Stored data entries

^^^^

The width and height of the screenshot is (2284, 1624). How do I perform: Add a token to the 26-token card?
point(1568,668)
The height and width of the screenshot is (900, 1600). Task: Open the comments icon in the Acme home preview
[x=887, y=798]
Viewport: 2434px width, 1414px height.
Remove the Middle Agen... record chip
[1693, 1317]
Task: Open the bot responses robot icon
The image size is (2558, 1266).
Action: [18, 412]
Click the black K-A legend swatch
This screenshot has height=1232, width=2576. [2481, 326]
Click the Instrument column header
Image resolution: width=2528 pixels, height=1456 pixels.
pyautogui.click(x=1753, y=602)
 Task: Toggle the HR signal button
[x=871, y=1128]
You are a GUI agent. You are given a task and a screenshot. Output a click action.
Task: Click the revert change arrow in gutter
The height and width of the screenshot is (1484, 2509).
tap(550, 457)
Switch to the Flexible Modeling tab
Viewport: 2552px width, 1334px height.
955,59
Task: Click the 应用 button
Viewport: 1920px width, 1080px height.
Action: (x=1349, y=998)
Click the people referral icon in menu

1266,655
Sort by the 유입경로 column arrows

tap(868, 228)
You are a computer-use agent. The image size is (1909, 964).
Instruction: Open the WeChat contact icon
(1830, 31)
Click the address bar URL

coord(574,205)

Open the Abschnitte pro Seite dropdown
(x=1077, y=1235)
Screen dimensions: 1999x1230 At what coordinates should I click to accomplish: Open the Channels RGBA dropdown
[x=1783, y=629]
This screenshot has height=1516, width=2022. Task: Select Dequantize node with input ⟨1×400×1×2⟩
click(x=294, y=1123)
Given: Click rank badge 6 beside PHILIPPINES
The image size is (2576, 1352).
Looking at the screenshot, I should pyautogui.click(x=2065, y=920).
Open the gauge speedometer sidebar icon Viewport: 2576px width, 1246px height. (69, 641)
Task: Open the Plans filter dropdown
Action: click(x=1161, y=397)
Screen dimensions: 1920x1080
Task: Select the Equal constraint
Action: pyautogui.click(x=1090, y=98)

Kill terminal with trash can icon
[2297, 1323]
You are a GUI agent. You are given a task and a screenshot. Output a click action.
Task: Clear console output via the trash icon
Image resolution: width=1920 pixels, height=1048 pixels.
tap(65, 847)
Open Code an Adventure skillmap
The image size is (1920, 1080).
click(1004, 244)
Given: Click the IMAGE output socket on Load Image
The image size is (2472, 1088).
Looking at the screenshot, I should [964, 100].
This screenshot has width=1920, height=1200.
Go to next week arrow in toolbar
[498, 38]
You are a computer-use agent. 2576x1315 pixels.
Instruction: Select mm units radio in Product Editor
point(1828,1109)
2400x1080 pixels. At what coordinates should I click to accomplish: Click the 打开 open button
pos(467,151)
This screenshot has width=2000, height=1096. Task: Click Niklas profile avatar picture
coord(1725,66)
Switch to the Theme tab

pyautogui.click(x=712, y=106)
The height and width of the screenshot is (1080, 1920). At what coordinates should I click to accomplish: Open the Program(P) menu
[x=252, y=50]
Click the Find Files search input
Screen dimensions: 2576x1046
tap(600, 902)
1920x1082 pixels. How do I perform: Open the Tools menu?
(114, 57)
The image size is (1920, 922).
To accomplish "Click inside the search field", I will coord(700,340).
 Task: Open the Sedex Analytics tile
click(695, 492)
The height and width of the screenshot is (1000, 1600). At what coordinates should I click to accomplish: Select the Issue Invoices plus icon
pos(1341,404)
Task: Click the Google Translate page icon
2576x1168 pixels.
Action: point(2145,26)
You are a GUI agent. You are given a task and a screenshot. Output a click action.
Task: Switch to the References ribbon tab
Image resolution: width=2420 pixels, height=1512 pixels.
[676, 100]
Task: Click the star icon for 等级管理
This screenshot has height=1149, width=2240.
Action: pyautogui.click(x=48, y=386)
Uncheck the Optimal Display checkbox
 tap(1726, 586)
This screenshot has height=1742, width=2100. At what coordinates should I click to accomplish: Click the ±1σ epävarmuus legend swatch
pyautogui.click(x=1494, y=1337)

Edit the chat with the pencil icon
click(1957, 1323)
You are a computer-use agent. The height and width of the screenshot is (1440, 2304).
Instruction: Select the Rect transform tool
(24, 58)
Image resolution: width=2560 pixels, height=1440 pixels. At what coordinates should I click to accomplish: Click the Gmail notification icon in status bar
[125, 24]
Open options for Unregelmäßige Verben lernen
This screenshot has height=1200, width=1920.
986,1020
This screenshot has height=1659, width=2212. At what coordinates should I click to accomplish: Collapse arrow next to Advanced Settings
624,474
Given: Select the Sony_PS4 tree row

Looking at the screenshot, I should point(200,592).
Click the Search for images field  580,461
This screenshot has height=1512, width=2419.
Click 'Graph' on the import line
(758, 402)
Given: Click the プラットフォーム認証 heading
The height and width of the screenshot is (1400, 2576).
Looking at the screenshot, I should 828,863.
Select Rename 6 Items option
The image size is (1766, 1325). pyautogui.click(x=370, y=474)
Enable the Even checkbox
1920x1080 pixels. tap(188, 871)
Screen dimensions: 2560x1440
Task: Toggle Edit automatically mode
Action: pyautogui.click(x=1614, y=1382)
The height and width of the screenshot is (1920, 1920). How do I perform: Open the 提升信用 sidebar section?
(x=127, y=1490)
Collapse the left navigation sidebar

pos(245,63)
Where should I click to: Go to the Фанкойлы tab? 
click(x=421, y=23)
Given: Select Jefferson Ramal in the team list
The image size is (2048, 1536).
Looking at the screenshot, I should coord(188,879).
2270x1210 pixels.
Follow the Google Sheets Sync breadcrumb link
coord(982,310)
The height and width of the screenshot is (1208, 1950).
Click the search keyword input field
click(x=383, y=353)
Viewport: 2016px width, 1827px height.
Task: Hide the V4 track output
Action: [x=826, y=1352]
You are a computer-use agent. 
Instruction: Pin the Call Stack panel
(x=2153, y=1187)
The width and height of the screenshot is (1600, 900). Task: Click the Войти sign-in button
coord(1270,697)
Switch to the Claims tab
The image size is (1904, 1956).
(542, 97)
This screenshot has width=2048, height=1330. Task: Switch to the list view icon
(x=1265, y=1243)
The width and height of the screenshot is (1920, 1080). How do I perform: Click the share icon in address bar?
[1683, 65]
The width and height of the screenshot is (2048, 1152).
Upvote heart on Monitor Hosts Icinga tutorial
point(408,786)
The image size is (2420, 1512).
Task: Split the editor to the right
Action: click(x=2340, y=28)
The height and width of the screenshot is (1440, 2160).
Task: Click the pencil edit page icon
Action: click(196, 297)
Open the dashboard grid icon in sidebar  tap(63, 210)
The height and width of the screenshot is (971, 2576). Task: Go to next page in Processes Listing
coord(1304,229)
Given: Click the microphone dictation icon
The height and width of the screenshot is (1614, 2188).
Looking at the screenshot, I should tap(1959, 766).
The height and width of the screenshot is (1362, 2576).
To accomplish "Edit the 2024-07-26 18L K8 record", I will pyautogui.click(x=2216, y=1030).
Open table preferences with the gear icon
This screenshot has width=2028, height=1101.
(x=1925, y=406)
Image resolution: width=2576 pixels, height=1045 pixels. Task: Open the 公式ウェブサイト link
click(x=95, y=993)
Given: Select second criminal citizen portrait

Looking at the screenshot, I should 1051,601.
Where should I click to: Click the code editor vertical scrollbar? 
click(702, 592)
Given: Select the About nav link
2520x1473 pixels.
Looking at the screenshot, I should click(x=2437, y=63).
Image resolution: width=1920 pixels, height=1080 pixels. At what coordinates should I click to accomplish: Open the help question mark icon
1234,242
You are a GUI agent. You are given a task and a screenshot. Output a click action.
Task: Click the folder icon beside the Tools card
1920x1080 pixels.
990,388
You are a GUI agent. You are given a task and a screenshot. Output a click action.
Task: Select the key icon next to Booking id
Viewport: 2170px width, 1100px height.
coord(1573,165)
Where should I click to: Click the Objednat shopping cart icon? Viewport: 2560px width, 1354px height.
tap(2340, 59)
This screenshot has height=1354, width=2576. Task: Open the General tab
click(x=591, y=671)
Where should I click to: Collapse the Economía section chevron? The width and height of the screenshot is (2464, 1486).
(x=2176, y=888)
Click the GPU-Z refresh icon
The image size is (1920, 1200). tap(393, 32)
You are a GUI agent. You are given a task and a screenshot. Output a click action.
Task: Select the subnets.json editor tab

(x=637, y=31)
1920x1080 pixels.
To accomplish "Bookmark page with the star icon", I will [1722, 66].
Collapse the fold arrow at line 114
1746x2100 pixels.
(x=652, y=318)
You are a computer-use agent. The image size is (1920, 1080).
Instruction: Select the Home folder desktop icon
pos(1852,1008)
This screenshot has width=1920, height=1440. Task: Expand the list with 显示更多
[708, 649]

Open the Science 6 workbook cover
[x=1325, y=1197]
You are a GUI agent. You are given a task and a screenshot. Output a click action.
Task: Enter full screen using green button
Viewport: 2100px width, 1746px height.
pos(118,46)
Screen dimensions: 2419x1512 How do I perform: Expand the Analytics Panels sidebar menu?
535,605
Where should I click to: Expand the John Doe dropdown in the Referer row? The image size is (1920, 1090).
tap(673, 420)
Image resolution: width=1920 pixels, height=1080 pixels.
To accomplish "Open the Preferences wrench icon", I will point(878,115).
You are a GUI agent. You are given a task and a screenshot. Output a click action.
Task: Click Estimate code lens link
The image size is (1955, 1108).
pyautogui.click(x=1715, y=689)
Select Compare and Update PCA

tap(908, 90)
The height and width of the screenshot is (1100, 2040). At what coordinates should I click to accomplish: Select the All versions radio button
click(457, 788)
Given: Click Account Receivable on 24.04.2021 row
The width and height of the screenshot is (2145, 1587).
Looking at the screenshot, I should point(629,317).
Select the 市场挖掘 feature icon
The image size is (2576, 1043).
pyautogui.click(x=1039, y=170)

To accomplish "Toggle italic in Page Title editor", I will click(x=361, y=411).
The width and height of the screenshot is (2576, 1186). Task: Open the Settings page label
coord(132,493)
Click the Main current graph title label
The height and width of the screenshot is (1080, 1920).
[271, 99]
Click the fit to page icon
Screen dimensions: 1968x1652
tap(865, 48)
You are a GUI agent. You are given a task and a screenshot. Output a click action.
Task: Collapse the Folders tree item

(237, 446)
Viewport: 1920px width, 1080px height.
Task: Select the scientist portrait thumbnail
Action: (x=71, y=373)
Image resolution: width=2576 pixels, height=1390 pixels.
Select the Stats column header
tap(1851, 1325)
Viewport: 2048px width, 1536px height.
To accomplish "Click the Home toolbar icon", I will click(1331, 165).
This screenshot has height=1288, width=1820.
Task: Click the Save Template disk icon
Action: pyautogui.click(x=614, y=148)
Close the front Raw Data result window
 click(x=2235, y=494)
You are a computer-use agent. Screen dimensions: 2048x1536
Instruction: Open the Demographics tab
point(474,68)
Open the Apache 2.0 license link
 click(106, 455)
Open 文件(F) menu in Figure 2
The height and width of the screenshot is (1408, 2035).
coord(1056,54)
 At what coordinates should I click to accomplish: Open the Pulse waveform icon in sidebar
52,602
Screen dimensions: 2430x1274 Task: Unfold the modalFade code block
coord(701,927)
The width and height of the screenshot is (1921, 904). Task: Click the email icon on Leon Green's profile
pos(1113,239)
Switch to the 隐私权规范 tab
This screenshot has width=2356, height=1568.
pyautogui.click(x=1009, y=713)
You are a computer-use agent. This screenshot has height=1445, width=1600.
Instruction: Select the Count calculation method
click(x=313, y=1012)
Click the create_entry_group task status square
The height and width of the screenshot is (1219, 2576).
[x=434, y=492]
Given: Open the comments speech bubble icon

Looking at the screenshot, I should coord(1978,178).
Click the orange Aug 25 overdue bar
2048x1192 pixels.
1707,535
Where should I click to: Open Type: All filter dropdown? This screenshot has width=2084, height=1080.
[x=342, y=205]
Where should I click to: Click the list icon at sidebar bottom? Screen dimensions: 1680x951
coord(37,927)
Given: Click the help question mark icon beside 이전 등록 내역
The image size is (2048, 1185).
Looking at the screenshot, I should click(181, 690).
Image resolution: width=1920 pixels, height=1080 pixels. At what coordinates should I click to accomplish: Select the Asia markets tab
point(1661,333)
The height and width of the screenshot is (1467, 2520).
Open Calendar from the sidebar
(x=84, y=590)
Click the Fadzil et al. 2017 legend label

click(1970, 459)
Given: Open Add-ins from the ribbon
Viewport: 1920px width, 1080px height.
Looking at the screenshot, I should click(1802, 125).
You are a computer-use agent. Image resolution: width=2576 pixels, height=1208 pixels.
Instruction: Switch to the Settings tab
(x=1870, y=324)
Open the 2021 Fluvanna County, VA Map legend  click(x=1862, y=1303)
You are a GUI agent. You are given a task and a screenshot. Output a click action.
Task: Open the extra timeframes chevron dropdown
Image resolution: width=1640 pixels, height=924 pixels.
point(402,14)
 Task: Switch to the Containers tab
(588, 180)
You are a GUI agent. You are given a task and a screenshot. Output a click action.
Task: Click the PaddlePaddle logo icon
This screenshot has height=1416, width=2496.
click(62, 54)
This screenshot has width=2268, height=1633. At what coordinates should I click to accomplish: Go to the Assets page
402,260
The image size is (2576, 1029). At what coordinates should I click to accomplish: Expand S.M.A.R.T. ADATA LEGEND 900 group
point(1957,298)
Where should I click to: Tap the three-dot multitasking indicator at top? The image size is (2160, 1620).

^^^^

» **THE PROBLEM**
The lines from the one holding "This screenshot has height=1416, width=2496." to the last line of the entries, both included: retype them exactly and give nothing else.

» **TASK OUTPUT**
This screenshot has height=1416, width=2496.
click(62, 54)
This screenshot has width=2268, height=1633. At what coordinates should I click to accomplish: Go to the Assets page
402,260
The image size is (2576, 1029). At what coordinates should I click to accomplish: Expand S.M.A.R.T. ADATA LEGEND 900 group
point(1957,298)
Where should I click to: Tap the three-dot multitasking indicator at top? The image size is (2160, 1620).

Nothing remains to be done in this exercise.